Trip Planning Details for the Disabled
The TSA is concerned about special needs travelers -- adults and children -- who will be subjected to enhanced security proceedings at airports. They're tryiing to get the word out that travelers with disabilities and medical conditions, or their parents or guardians, should be sure inform every Security Officer if the traveler has any special needs or medical devices.
With children, be sure to mention if you think the child may become upset during the screening process as a result of their disability. Do offer suggestions on how to best accomplish the screening to minimize any confusion or outburst for the child. While the Security Officer will help you during the process by putting carry-on items on the X-ray belt, they cannot remove your child from his/her mobility aid (wheelchair or scooter). At no time during the screening process will you be separated from your child, even if a private screening is required. If your child is unable to walk or stand, the TSA Security Officer will conduct a pat-down search of your child while he/she remains in their mobility aid, as well as a visual and physical inspection of their equipment.
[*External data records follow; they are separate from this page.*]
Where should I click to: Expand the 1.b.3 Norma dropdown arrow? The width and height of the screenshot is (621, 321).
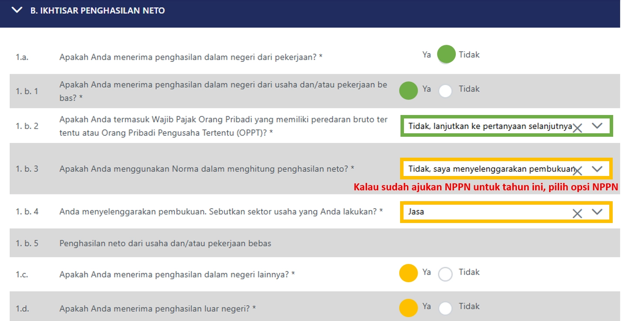coord(597,169)
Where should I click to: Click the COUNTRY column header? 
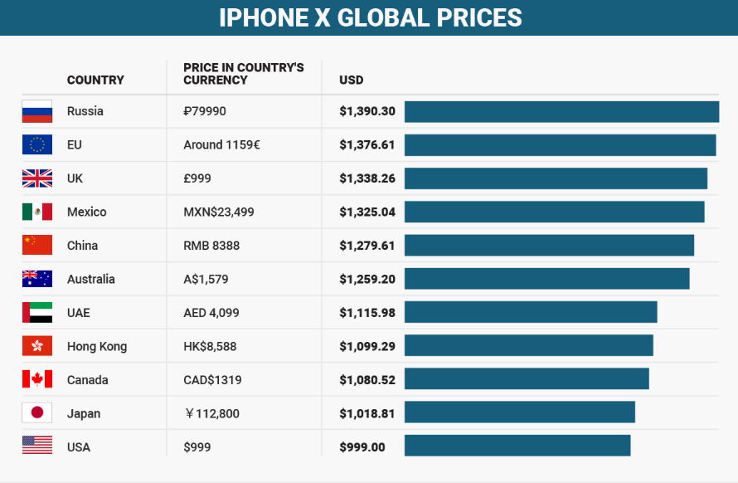(95, 81)
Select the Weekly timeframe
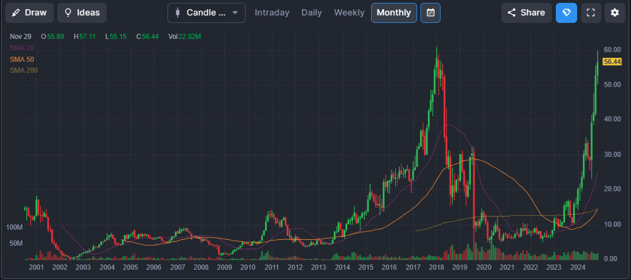The width and height of the screenshot is (631, 280). tap(349, 13)
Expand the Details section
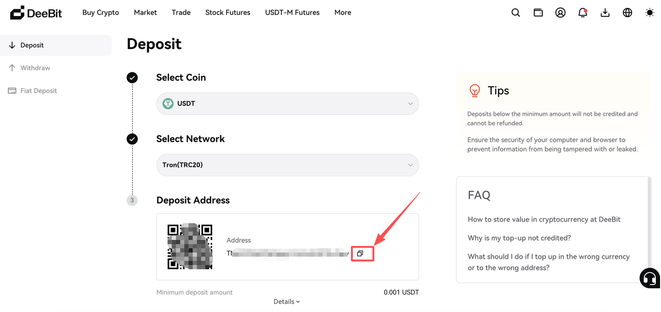Image resolution: width=661 pixels, height=312 pixels. click(x=287, y=302)
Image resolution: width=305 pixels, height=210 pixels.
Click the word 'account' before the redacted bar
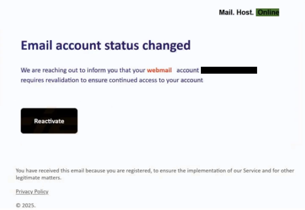tap(188, 70)
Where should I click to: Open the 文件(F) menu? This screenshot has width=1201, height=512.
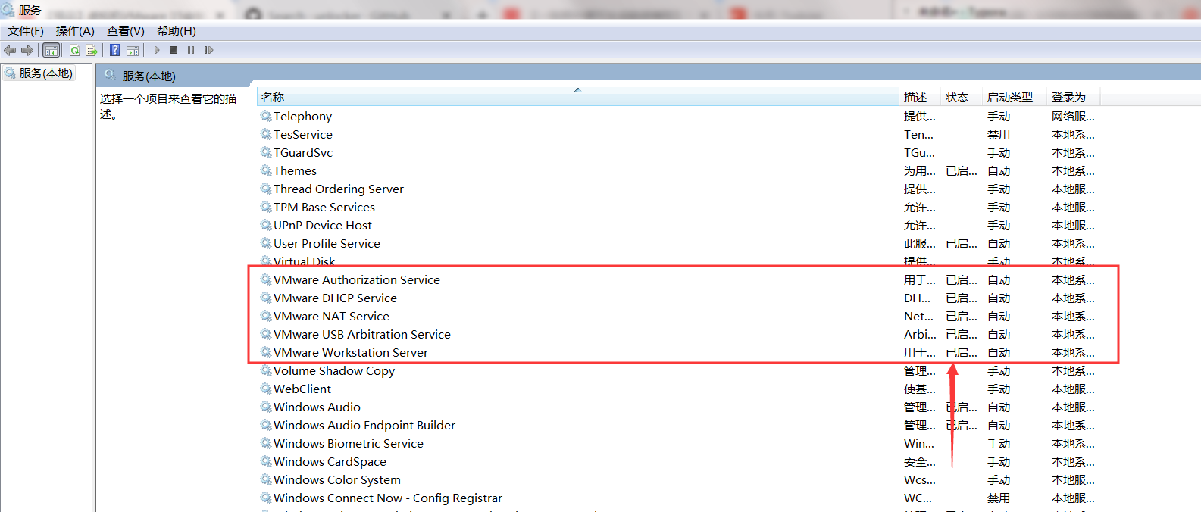(26, 31)
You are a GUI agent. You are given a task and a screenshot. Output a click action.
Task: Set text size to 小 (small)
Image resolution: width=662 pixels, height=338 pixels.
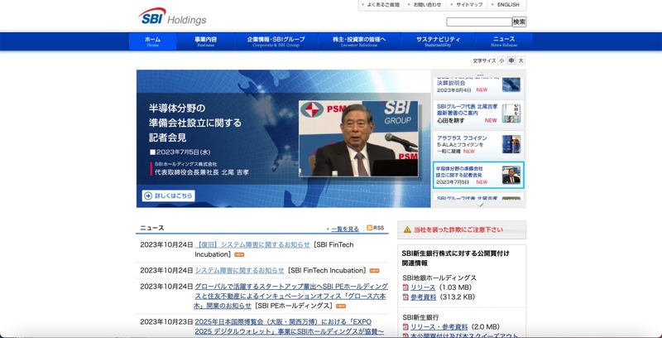pyautogui.click(x=501, y=60)
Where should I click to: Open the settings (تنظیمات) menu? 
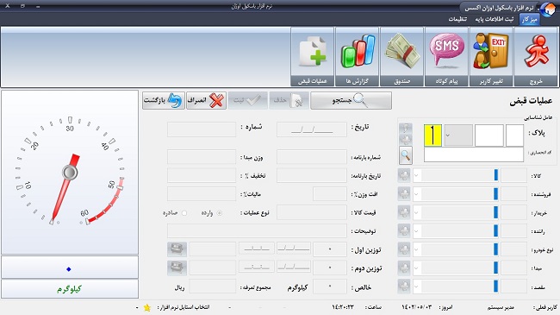coord(457,19)
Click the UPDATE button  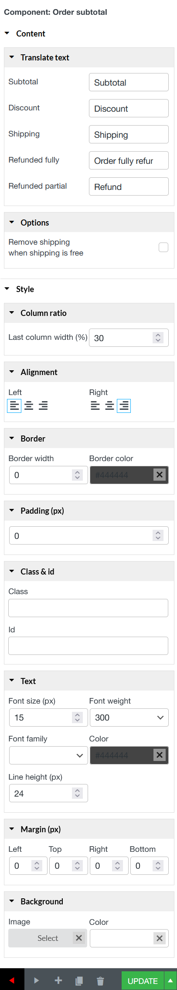click(x=143, y=980)
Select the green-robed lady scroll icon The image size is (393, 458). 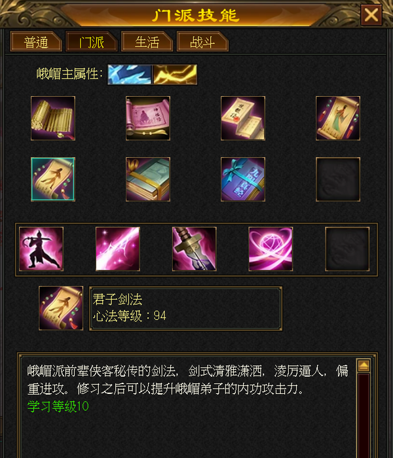coord(338,118)
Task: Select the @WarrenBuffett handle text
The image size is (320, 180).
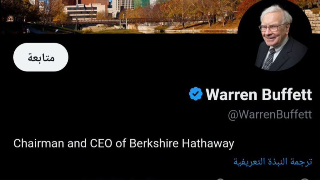Action: point(270,114)

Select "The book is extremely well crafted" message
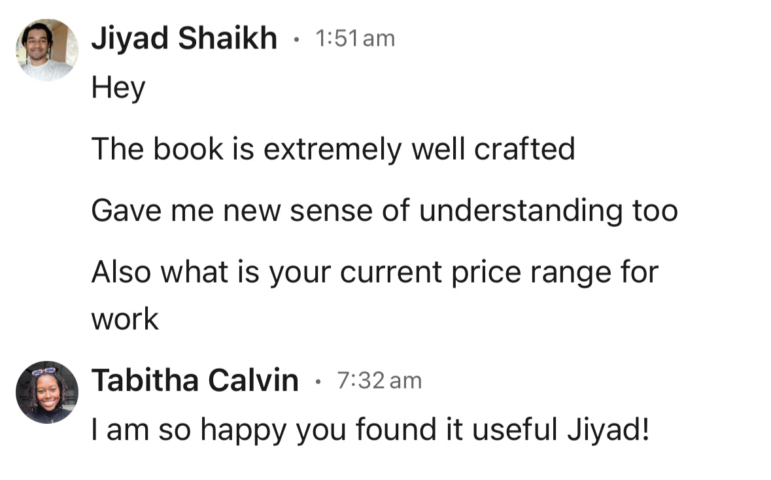[333, 149]
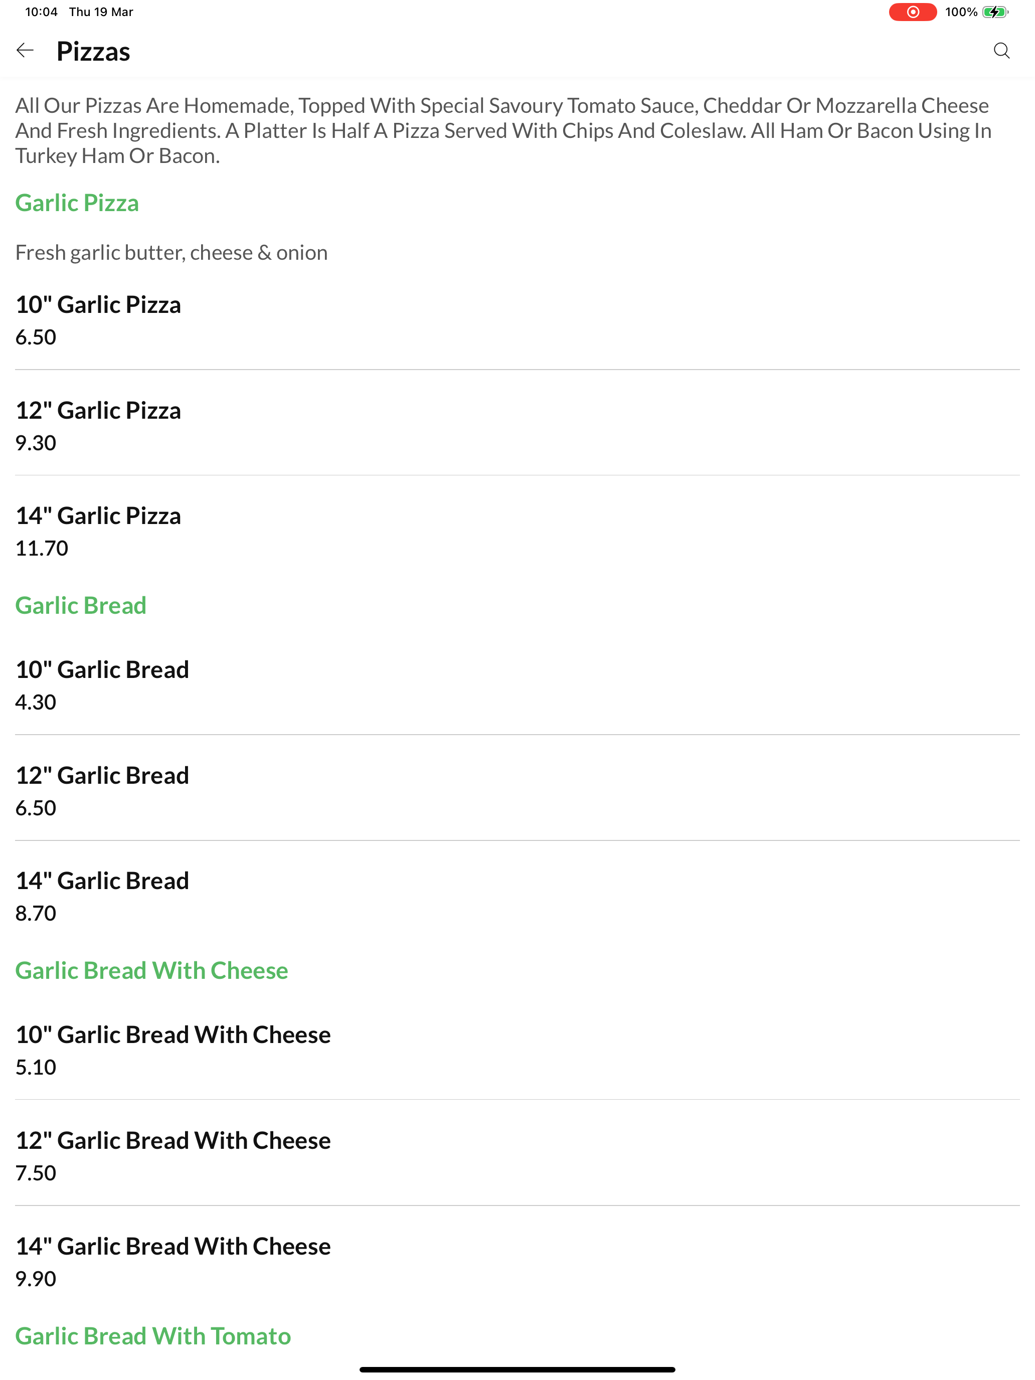Tap the Garlic Pizza section heading
Image resolution: width=1035 pixels, height=1380 pixels.
[x=77, y=203]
Barnett says, "It takes teamwork to deliver a memorable vacation experience."
According to Alana Mizowicki, her team consists of the cruise line staff, her agency associates, the partnering foundation and service providers such as Special Needs Group who can rent special needs equipment. She also uses physical therapy, acupuncture and exercise professionals. "Travel is the opportunity to explore new possibilities; going beyond the diagnosis to become the most you can be," Mizowicki says. "That takes teamwork."
"Everyone deserves to travel," adds Lacroix. "Just because you are in a wheelchair does not mean you cannot travel the world with dignity."